On August 16, 2001, The Industry Standard, the weekly chronicle of the Internet economy, suspended publication after its parent company, Standard Media International, filed for bankruptcy. The demise of The Industry Standard, which during its three and a half years had earned a reputation for spirited and informative journalism, was yet another sign that the dotcom era was passing into history. During early 2000, when the magazine was thriving, its founders had raised $30 million from a group of outside investors, including Morgan Stanley and Chase Manhattan, and launched an aggressive expansion, with the intention of going public. At that juncture, Standard Media International was valuing itself at about $200 million. Like so many others, the company and its backers had mistaken an investing frenzy for permanent prosperity. In the first half of 2001, The Industry Standard’s advertising revenue fell by about 75 percent compared to the previous year. (Other Internet-related magazines, such as Business 2.0 and Red Herring, suffered similar, if slightly less dramatic, falls.) By the summer of 2001, it was on track to lose about $50 million on the year. Attempts to raise more money failed, and The Industry Standard met the same fate that the Railway Standard and many other railway publications had met a century and a half previously: it failed to outlive the speculative bubble that had given it birth. Other publications would have to write the final chapter of the Internet story.

VI

The vicious circle of falling investment and profits was now affecting firms of all kinds. In the second quarter of 2001, the economy grew by just 0.2 percent on an annualized basis: only the resilience of consumer spending, which increased at an annual rate of almost 2 percent, prevented it from contracting. The manufacturing sector was already in a deep slump, and corporate earnings had dropped by $150 billion in twelve months. Even on Wall Street, where analysts had repeatedly insisted that the slowdown would be short-lived, hopes of a rapid recovery were fading. The mighty Fed seemed powerless to arrest the decline. Between April and August, it reduced interest rates another four times, bringing the number of rate cuts in 2001 to seven. Since the start of the year, the federal funds rate had been reduced from 6.5 percent to 3.5 percent, but still the economy failed to respond. In August, the Ford Motor Company announced it was letting go of 5,000 workers because of falling demand.

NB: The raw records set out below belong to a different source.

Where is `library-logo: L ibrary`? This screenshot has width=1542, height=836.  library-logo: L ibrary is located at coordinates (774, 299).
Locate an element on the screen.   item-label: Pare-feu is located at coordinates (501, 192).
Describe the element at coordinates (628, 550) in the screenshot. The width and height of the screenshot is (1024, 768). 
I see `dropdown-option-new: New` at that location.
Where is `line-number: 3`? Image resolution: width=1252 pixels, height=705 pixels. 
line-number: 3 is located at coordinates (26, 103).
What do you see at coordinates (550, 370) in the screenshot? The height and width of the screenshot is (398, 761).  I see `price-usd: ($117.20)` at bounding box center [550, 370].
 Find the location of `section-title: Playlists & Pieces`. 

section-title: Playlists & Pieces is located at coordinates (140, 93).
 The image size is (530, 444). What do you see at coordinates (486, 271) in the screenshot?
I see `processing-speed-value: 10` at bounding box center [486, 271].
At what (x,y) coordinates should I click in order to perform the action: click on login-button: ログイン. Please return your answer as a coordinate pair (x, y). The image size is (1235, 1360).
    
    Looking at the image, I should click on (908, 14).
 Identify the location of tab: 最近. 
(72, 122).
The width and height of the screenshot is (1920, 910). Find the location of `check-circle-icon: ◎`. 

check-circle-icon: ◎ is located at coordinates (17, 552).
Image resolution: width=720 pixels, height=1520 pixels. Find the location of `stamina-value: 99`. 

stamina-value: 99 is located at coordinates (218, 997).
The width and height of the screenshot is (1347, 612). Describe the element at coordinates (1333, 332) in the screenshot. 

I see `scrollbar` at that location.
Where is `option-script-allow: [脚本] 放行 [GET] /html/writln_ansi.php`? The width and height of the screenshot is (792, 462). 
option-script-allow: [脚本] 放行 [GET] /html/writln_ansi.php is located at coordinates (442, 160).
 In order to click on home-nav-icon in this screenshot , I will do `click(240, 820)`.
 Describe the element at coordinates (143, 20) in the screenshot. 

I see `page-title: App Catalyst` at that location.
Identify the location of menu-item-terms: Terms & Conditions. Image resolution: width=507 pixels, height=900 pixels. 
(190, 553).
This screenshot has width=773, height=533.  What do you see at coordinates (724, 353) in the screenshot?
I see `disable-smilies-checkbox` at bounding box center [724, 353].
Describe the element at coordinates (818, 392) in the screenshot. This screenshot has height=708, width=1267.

On Tuesday, September 4, 2001, as Americans returned to their jobs after the Labor Day weekend, The Wall Street Journal published a report from Jackson Hole, Wyoming, where Alan Greenspan and his colleagues had been enjoying their annual policy retreat. The story said senior Fed officials had “expressed great uncertainty” over the course of the economy but also a determination to “continue cutting interest rates, a quarter point at a time, until signs of a recovery emerge.” Such signs were hard to find. On Friday, September 7, the Labor Department announced that 100,000 jobs had been lost in August and that unemployment had risen from 4.5 percent to 4.9 percent, the biggest one-month jump in six years. Such a sharp rise in joblessness strongly suggested that the economy was now shrinking, although confirmation would not come until later in the year, when the third quarter gross domestic product figures were released. The historic economic expansion that had given rise to the greatest speculative bubble the country had ever seen was over. The stock market fell sharply, with the Dow shedding 234.00 points, or 2.4 percent, to close at 9,605.85. The Nasdaq, already in the doldrums for a year and a half, fell another 17.94 points, to 1,687.70. Shortly after the unemployment figures were released, President Bush summoned reporters to the Rose Garden and said he wanted the American people to know “we’re deeply concerned about the unemployment rates and we intend to do something about it.” Four days later, any lingering hopes of an economic recovery were extinguished when terrorists attacked the World Trade Center and the Pentagon.